**Brief**
Line by line, return the data exactly as shown.

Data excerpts
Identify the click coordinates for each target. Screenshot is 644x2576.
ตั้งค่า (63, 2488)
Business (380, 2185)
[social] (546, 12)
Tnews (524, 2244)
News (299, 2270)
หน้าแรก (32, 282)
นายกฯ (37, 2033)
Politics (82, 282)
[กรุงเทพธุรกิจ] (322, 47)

**Exercise result**
Identify the click coordinates for each target. Screenshot is 644x2576.
ตั้งค่า (63, 2488)
Business (380, 2185)
[social] (546, 12)
Tnews (524, 2244)
News (299, 2270)
หน้าแรก (32, 282)
นายกฯ (37, 2033)
Politics (82, 282)
[กรุงเทพธุรกิจ] (322, 47)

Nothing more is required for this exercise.